Nothing in the records should differ when you write them out again.

.....

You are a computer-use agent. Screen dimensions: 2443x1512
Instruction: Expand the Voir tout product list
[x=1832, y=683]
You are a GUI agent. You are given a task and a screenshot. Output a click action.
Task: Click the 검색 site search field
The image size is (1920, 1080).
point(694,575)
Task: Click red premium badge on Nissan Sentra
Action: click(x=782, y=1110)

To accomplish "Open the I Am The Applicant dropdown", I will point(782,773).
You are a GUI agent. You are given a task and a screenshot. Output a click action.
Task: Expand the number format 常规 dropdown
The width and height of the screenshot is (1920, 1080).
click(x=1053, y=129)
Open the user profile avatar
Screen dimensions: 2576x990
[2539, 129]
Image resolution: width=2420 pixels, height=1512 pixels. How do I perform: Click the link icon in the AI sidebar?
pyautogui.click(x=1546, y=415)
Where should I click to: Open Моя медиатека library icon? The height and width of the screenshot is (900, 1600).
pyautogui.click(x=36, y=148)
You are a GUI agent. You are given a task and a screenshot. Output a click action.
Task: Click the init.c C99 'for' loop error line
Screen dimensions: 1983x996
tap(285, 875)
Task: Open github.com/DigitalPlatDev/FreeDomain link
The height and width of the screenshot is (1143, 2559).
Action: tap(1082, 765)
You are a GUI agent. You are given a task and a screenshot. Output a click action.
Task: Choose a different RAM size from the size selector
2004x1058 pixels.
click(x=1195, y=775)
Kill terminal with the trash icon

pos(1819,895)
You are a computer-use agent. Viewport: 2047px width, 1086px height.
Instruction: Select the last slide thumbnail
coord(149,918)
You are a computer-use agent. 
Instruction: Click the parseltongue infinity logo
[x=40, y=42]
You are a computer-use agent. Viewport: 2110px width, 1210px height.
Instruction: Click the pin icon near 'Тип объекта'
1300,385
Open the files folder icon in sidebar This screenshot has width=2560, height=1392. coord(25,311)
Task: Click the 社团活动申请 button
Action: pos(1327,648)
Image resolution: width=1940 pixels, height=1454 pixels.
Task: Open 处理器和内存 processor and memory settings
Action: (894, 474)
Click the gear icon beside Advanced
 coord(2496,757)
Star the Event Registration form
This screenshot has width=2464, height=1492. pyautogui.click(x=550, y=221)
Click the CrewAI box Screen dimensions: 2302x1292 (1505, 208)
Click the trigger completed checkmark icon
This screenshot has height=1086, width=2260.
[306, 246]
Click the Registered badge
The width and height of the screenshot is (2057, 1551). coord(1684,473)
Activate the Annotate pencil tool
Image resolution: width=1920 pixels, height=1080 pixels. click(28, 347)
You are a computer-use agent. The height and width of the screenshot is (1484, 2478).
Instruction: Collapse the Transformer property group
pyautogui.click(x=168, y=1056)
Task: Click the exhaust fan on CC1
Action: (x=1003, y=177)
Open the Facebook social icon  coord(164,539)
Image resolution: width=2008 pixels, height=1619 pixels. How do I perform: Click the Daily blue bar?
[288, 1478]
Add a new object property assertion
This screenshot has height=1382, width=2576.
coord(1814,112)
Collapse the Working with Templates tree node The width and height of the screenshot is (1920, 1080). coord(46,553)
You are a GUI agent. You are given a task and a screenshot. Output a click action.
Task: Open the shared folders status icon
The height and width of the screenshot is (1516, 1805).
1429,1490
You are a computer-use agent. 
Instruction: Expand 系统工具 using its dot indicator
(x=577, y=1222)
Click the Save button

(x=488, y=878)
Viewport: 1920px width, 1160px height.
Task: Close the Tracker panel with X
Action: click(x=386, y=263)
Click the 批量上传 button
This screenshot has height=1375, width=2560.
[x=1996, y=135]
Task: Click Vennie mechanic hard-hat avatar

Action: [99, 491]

.....

Finished exercise:
You are a computer-use agent. Screen dimensions: 2443x1512
Instruction: Expand the Voir tout product list
[x=1832, y=683]
You are a GUI agent. You are given a task and a screenshot. Output a click action.
Task: Click the 검색 site search field
The image size is (1920, 1080).
point(694,575)
Task: Click red premium badge on Nissan Sentra
Action: click(x=782, y=1110)

To accomplish "Open the I Am The Applicant dropdown", I will point(782,773).
You are a GUI agent. You are given a task and a screenshot. Output a click action.
Task: Expand the number format 常规 dropdown
The width and height of the screenshot is (1920, 1080).
click(x=1053, y=129)
Open the user profile avatar
Screen dimensions: 2576x990
[2539, 129]
Image resolution: width=2420 pixels, height=1512 pixels. How do I perform: Click the link icon in the AI sidebar?
pyautogui.click(x=1546, y=415)
Where should I click to: Open Моя медиатека library icon? The height and width of the screenshot is (900, 1600).
pyautogui.click(x=36, y=148)
You are a GUI agent. You are given a task and a screenshot. Output a click action.
Task: Click the init.c C99 'for' loop error line
Screen dimensions: 1983x996
tap(285, 875)
Task: Open github.com/DigitalPlatDev/FreeDomain link
The height and width of the screenshot is (1143, 2559).
Action: tap(1082, 765)
You are a GUI agent. You are given a task and a screenshot. Output a click action.
Task: Choose a different RAM size from the size selector
2004x1058 pixels.
click(x=1195, y=775)
Kill terminal with the trash icon

pos(1819,895)
You are a computer-use agent. Viewport: 2047px width, 1086px height.
Instruction: Select the last slide thumbnail
coord(149,918)
You are a computer-use agent. 
Instruction: Click the parseltongue infinity logo
[x=40, y=42]
You are a computer-use agent. Viewport: 2110px width, 1210px height.
Instruction: Click the pin icon near 'Тип объекта'
1300,385
Open the files folder icon in sidebar This screenshot has width=2560, height=1392. coord(25,311)
Task: Click the 社团活动申请 button
Action: pos(1327,648)
Image resolution: width=1940 pixels, height=1454 pixels.
Task: Open 处理器和内存 processor and memory settings
Action: (894, 474)
Click the gear icon beside Advanced
 coord(2496,757)
Star the Event Registration form
This screenshot has width=2464, height=1492. pyautogui.click(x=550, y=221)
Click the CrewAI box Screen dimensions: 2302x1292 (1505, 208)
Click the trigger completed checkmark icon
This screenshot has height=1086, width=2260.
[306, 246]
Click the Registered badge
The width and height of the screenshot is (2057, 1551). coord(1684,473)
Activate the Annotate pencil tool
Image resolution: width=1920 pixels, height=1080 pixels. click(28, 347)
You are a computer-use agent. The height and width of the screenshot is (1484, 2478).
Instruction: Collapse the Transformer property group
pyautogui.click(x=168, y=1056)
Task: Click the exhaust fan on CC1
Action: (x=1003, y=177)
Open the Facebook social icon  coord(164,539)
Image resolution: width=2008 pixels, height=1619 pixels. How do I perform: Click the Daily blue bar?
[288, 1478]
Add a new object property assertion
This screenshot has height=1382, width=2576.
coord(1814,112)
Collapse the Working with Templates tree node The width and height of the screenshot is (1920, 1080). coord(46,553)
You are a GUI agent. You are given a task and a screenshot. Output a click action.
Task: Open the shared folders status icon
The height and width of the screenshot is (1516, 1805).
1429,1490
You are a computer-use agent. 
Instruction: Expand 系统工具 using its dot indicator
(x=577, y=1222)
Click the Save button

(x=488, y=878)
Viewport: 1920px width, 1160px height.
Task: Close the Tracker panel with X
Action: click(x=386, y=263)
Click the 批量上传 button
This screenshot has height=1375, width=2560.
[x=1996, y=135]
Task: Click Vennie mechanic hard-hat avatar

Action: [99, 491]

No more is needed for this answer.